Tbilisi, Georgia. Mentre vi scrivo la Russia conduce una guerra contro il mio paese.

Venerdì scorso, centinaia di carri armati russi hanno fatto ingresso in territorio georgiano, i jet delle forze armate russe hanno bombardato i nostri aereoporti, basi militari, porti e mercati pubblici. Tanti i morti e molti di più i feriti. Un’invasione questa che ci riporta alla mente l’invasione dell’Afghanistan nel 1979 e la Primavera di Praga del 1968, e che rischia di mettere a repentaglio la stabilità del sistema di sicurezza internazionale. 

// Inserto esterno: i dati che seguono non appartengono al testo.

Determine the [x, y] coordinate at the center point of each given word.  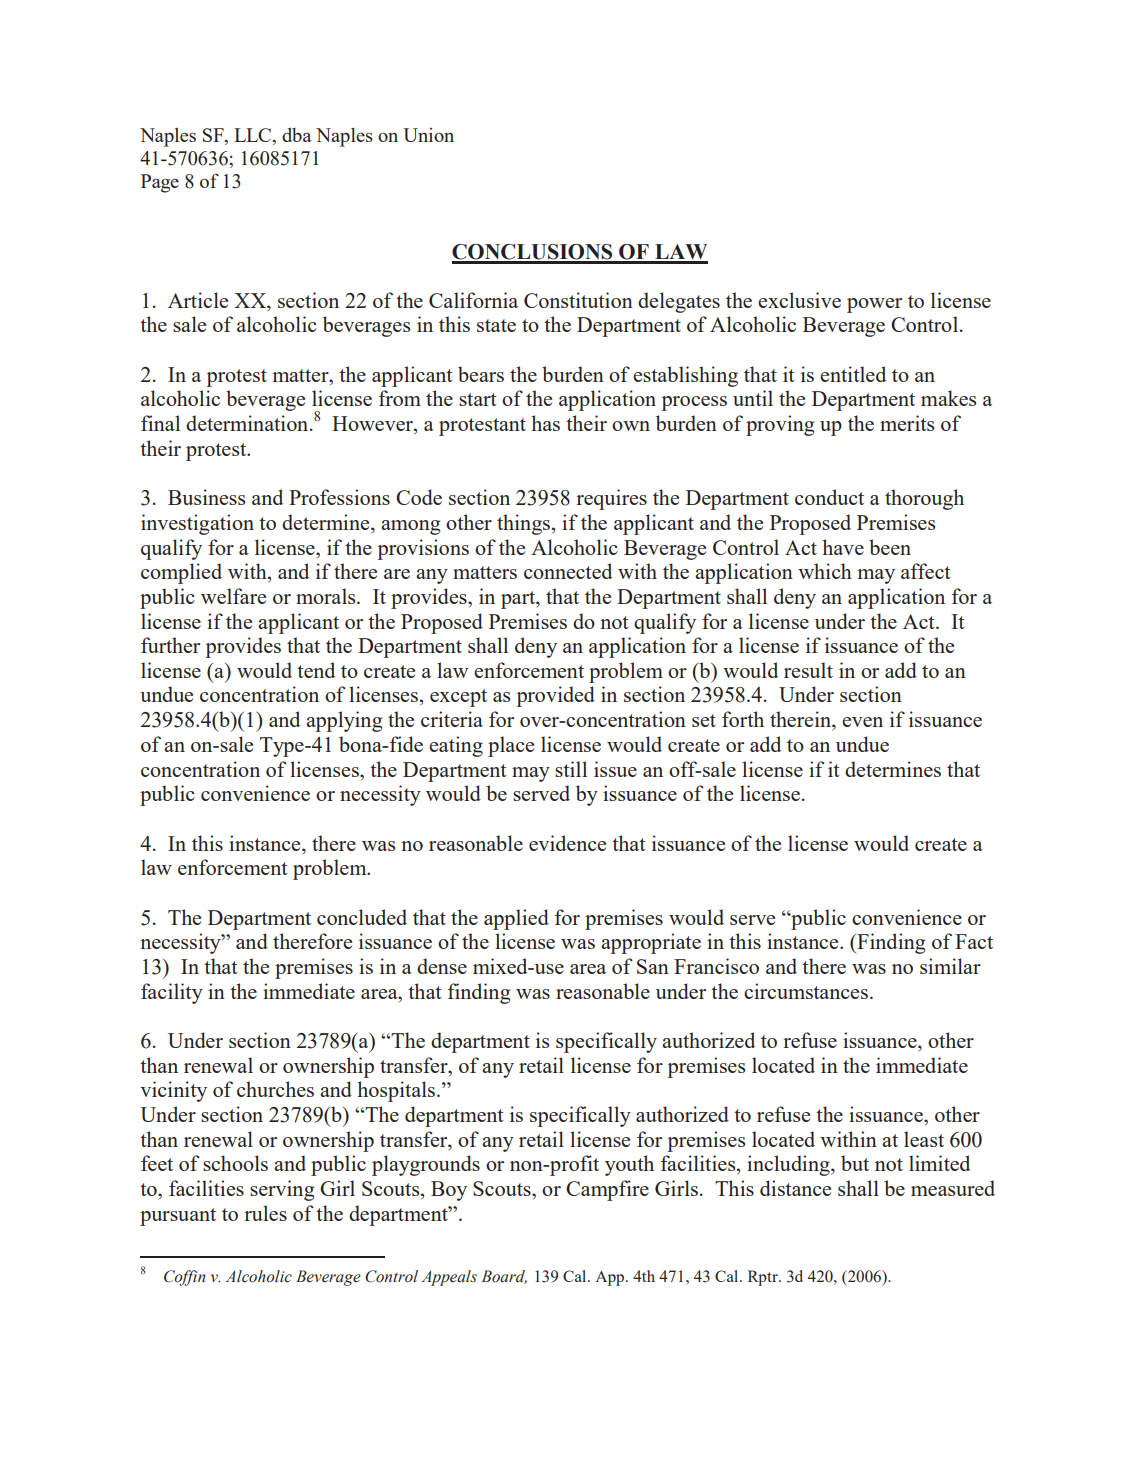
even [862, 722]
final [160, 423]
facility [172, 993]
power [874, 305]
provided [556, 696]
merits [907, 423]
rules [265, 1213]
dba [297, 134]
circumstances [806, 991]
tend [316, 670]
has [545, 423]
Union [428, 135]
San [653, 966]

Perché è scoppiata questa guerra? Questa è la domanda che la mia gente si pone in questo momento. Questa guerra non è il frutto di una cospirazione georgiana, né tanto meno può dirsi una scelta georgiana. 

Il Cremlino ha architettato questa guerra. Già all’inizio di quest’anno la Russia ha tentato di provocare la Georgia annettendo parti considerevoli di territori separatisti, in particolare l’Abkhazia. Abbiamo risposto con moderazione e allora la Russia ha deciso di portare lo scontro in Sud Ossezia. 

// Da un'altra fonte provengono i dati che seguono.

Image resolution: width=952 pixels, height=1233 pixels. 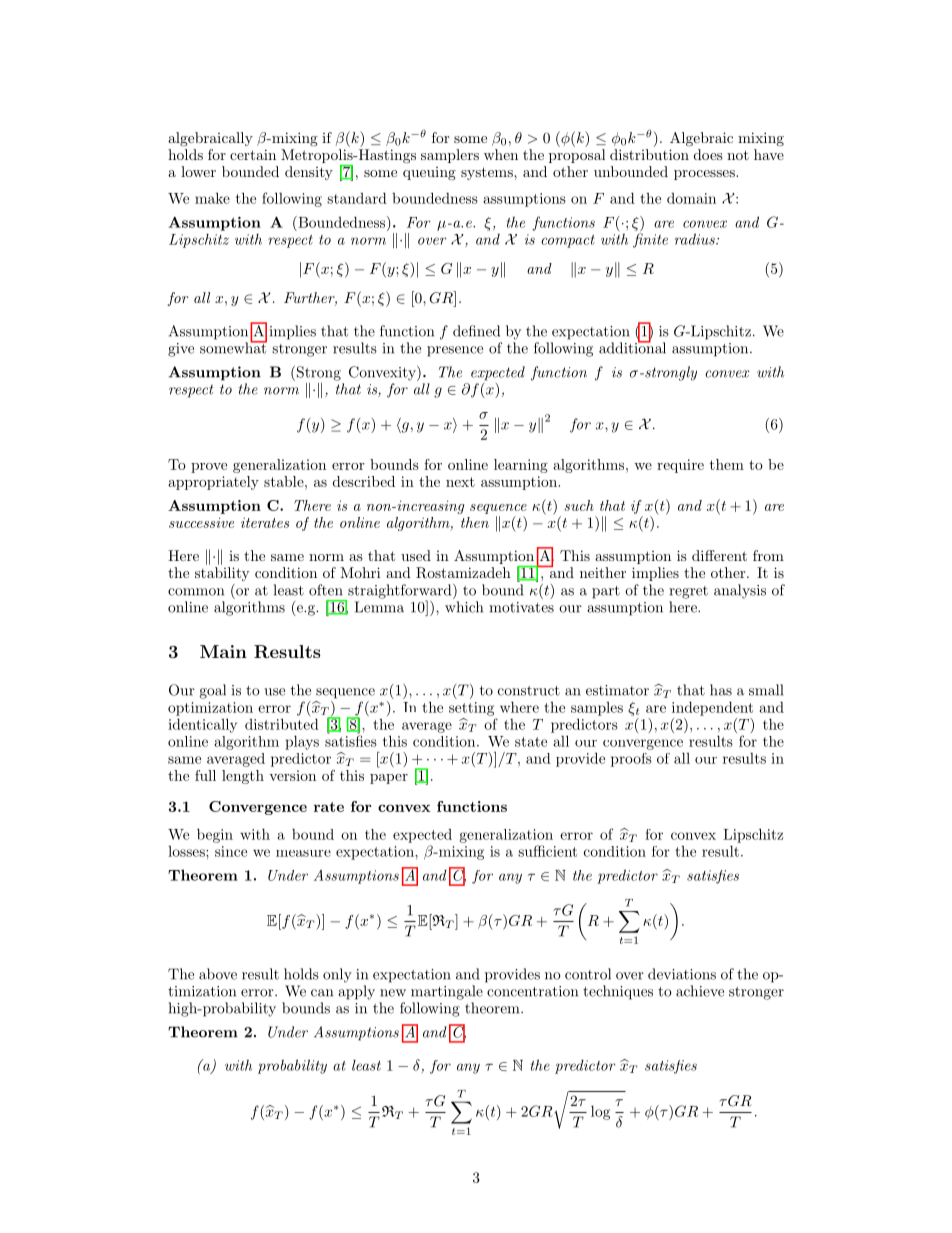 I want to click on processes, so click(x=705, y=175).
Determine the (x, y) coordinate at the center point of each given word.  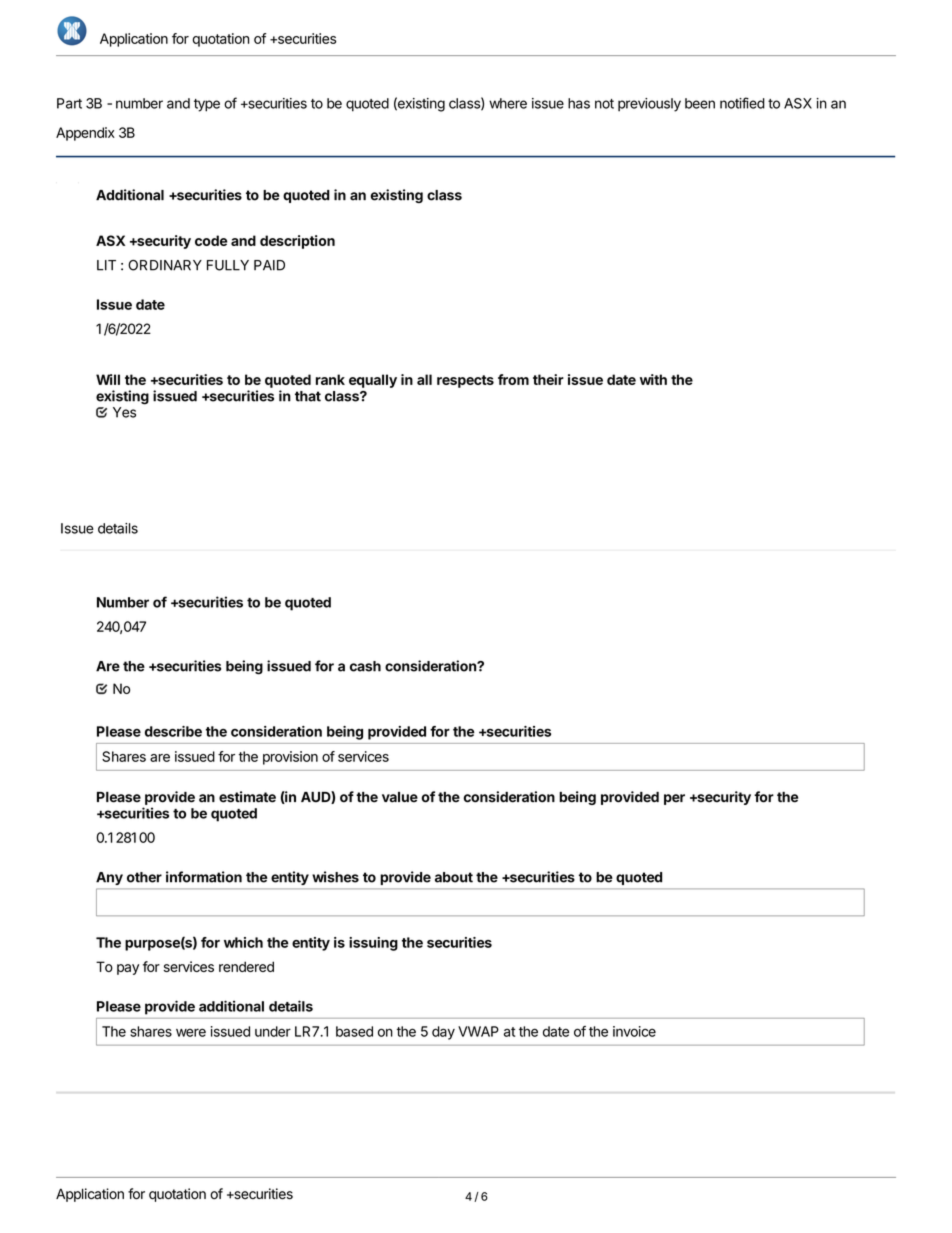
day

A prima vista potrebbe sembrare una guerra le cui cause affondano le proprie radici in un irrisolto conflitto separatista. In realtà si tratta di una guerra che ha a che fare con l’indipendenza e il futuro della Georgia; una guerra che ci dirà in quale Europa vogliamo che i nostri figli crescano. Siamo franchi: si tratta di un conflitto che parla del futuro di libertà nell’Europa stessa. 

Nessun paese appartenente all’ex Unione Sovietica ha fatto più progressi verso il consolidamento della democrazia, verso uno sradicamento della corruzione e verso la costruzione di una politica estera indipendente di quanto non ne abbia fatto la Georgia negli ultimi anni. Ecco cosa la Russia cerca di distruggere con questa guerra. 

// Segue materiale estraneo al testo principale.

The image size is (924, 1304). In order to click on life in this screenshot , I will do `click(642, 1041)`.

Questo conflitto ha a che fare prima di tutto con i nostri valori comuni transatlantici di democrazia e libertà. Si tratta del diritto delle piccole nazioni a vivere in libertà e di poter liberamente auto-determinare il proprio futuro. Si tratta di un conflitto tra un’idea novecentesca di scontro tra sfere d’influenza e il cammino d’integrazione e unità definito dall’Unione Europea in cui siamo già immersi in questo ventunesimo secolo. La Georgia ha compiuto la sua scelta.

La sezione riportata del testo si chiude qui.